> _TEXTE FOURNI_
Sur les « présages » de début d’année à Rome

« Comment l’homme », écrivait Michel Meslin en ouverture d’un livre sur la fête des calendes de janvier à Rome1 « ne chercherait-il pas à régénérer ce temps qui vient, pour qu’il lui apporte mieux, et plus qu’avant, ce qu’il souhaite au plus profond de son désir ? (…) Il importe donc qu’à un moment précis du temps sidéral, qu’il soit ou non calqué sur le cycle naturel de la végétation, l’homme célèbre par des rituels particuliers le passage du temps vécu au temps à vivre et qu’il s’assure, tant pour lui-même que pour sa cité, de toutes les possibilités d’une action bénéfique immédiate. » De nombreux cycles scandaient l’existence d’un Romain : saisons, fêtes civiques et domestiques, agenda personnel (charge politique, affaire commerciale, maladie…). Mais le début de l’année était le moment privilégié où l’on tentait d’obtenir, pour soi-même, pour les siens et pour la communauté dans son ensemble, de « bons auspices ». La pratique nous est familière, puisque nous continuons aujourd’hui d’échanger, dès minuit sonné, des vœux de bonheur avec nos proches et nos amis. Mais ce qui est pour nous un témoignage d’affection ritualisé, ou un encouragement aux bonnes résolutions, teintée peut-être d’un peu de pensée magique (car en le disant, cela se réalisera plus probablement), prenait à Rome une tout autre dimension.

> _ENSEMBLE DE LIGNES_
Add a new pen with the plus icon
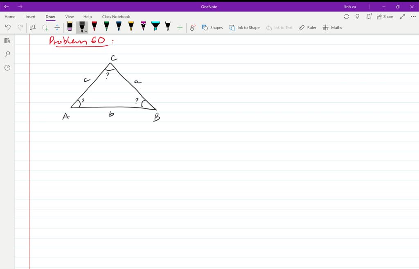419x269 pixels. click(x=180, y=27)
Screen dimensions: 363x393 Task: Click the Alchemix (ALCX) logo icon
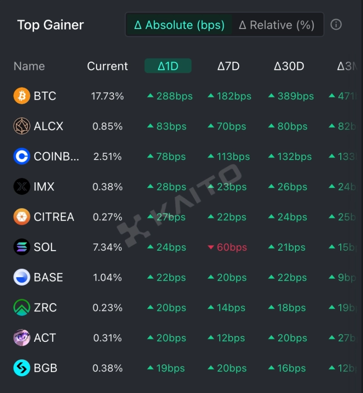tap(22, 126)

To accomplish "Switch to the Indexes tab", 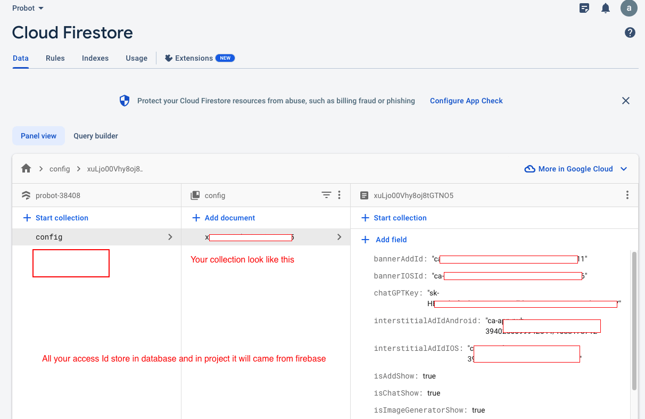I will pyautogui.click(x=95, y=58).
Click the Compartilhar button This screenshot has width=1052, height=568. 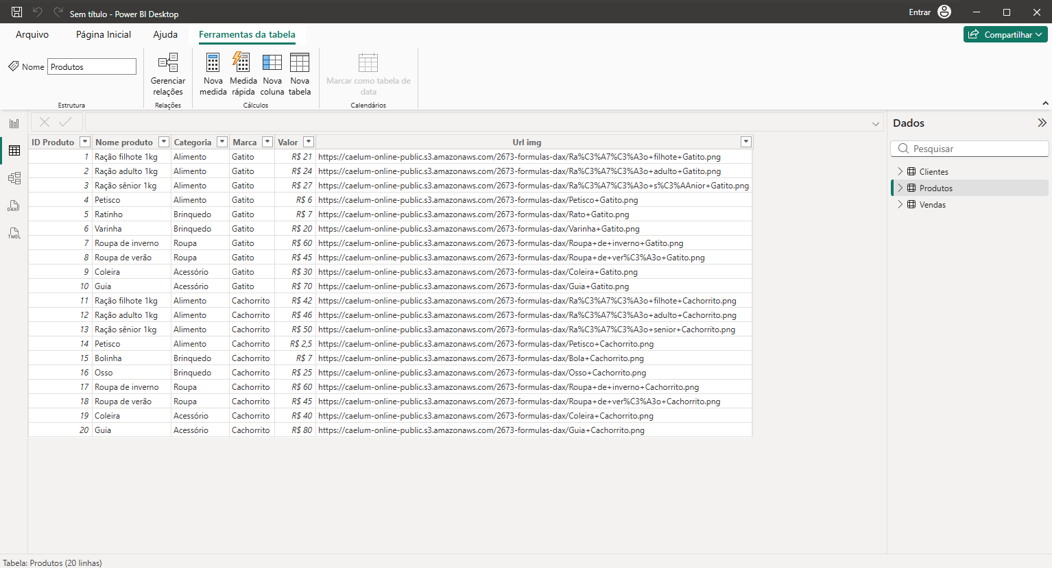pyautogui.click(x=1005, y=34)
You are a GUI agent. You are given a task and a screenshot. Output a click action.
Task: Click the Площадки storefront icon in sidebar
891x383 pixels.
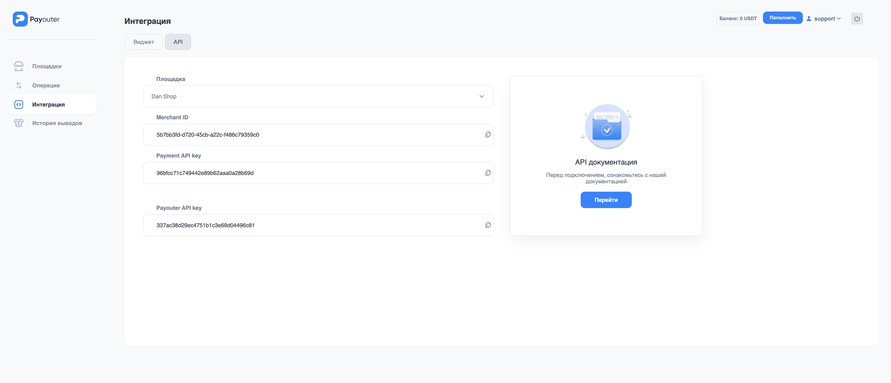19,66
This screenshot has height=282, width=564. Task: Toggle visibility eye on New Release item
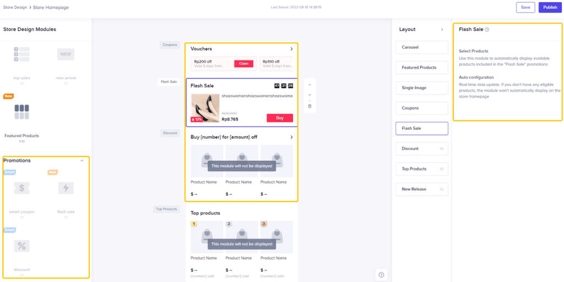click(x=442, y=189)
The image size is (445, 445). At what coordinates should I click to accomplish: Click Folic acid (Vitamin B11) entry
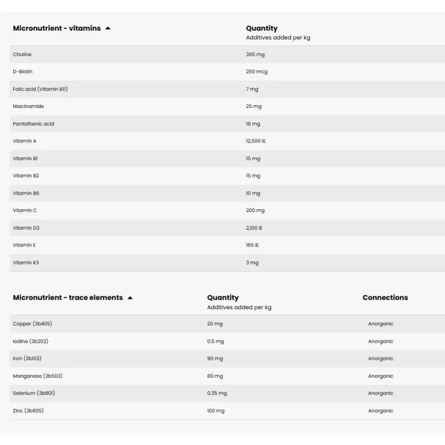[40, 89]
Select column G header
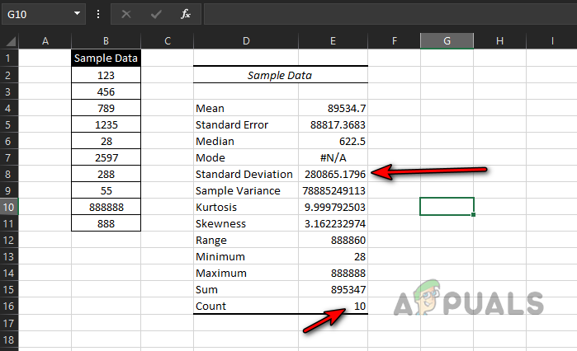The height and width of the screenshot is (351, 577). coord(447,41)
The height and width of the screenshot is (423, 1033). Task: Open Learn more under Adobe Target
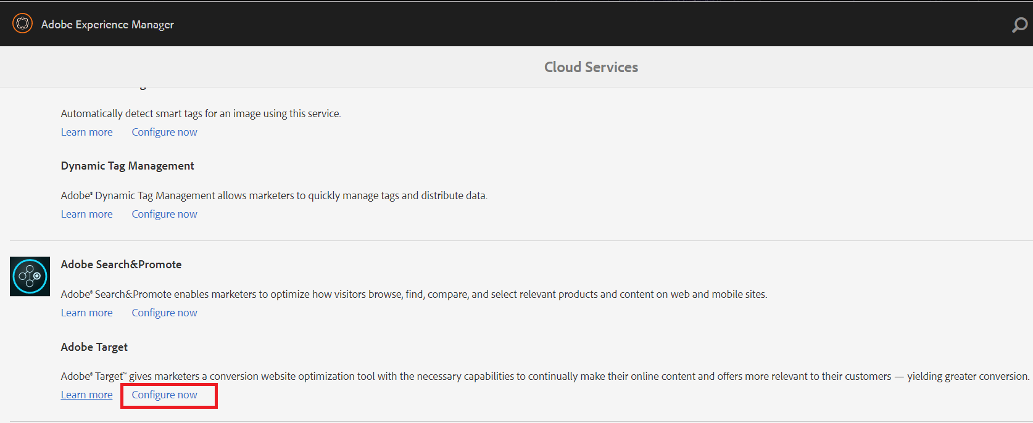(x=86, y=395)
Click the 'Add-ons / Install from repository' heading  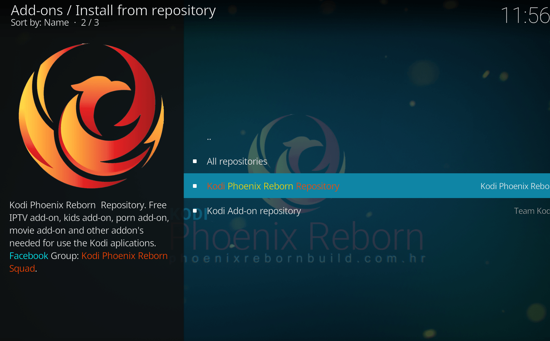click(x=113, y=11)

---

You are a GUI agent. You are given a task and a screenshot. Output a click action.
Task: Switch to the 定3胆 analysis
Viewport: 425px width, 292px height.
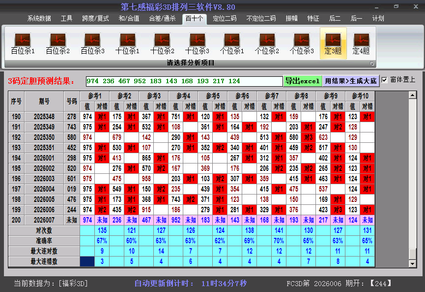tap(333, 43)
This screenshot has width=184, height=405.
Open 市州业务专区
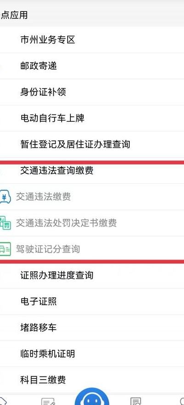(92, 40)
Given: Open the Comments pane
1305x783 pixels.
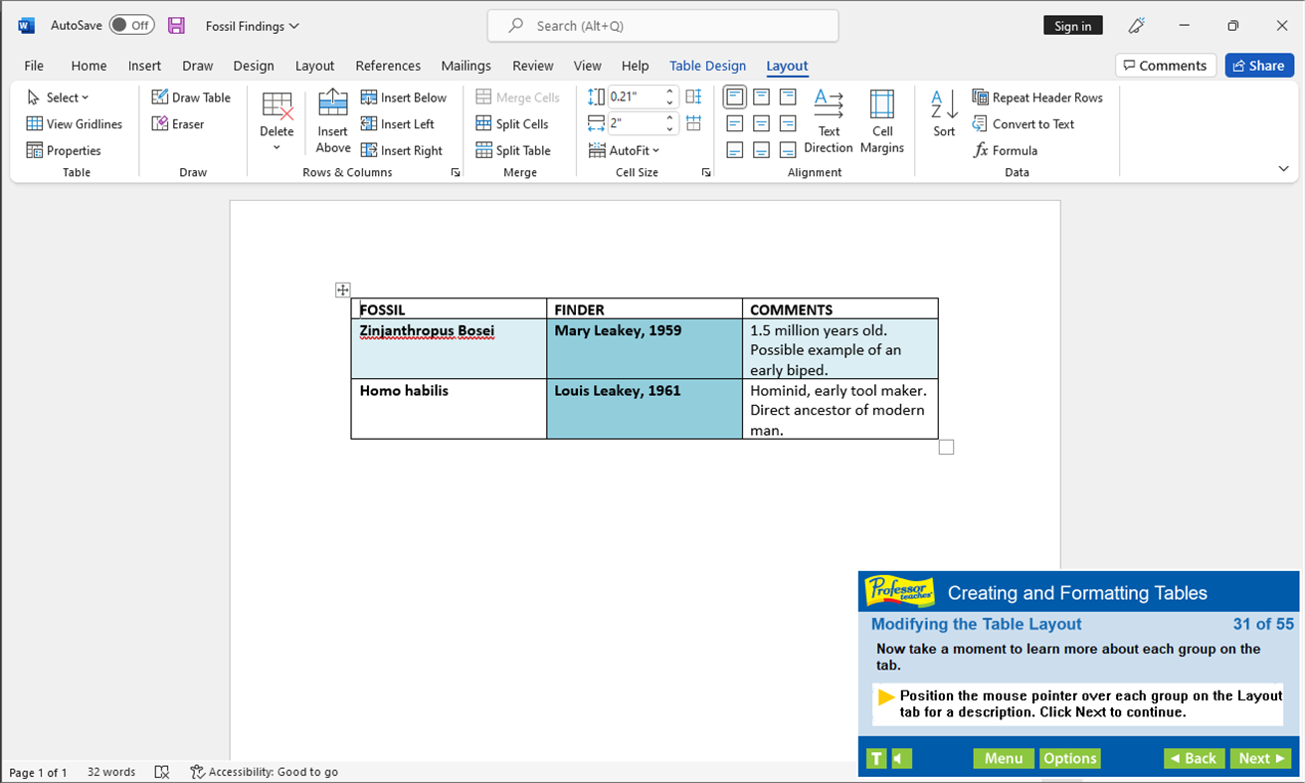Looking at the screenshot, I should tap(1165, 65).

* * *

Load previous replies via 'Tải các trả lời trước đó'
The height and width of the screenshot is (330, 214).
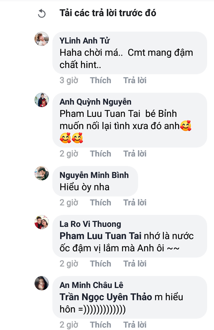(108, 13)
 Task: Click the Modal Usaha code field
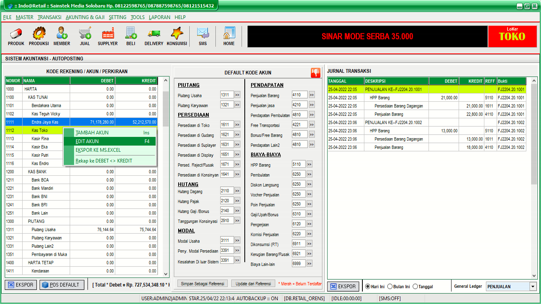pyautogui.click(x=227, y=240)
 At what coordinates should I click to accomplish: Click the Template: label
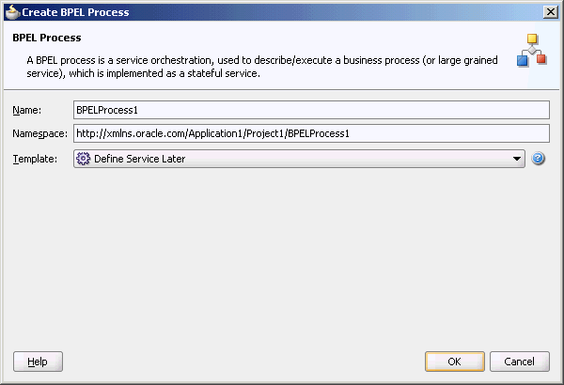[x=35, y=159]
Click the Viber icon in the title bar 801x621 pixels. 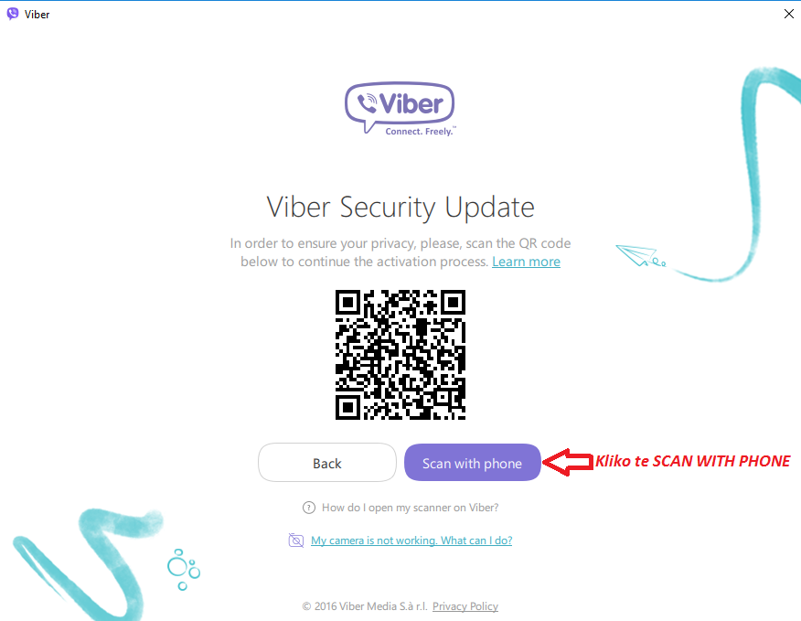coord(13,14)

> _PROBLÈME À RÉSOUDRE_
D'après le texte sur les présages de début d'année à Rome, pourquoi la pratique de chercher de « bons auspices » au début de l'année nous est-elle familière ? Répondez en une à trois phrases. Appuyez-vous uniquement sur le texte fourni, sans tenir compte des lignes.

> _RÉPONSE À L'EXERCICE_
Elle nous est familière parce que nous continuons aujourd'hui d'échanger des vœux de bonheur avec nos proches et nos amis dès minuit sonné.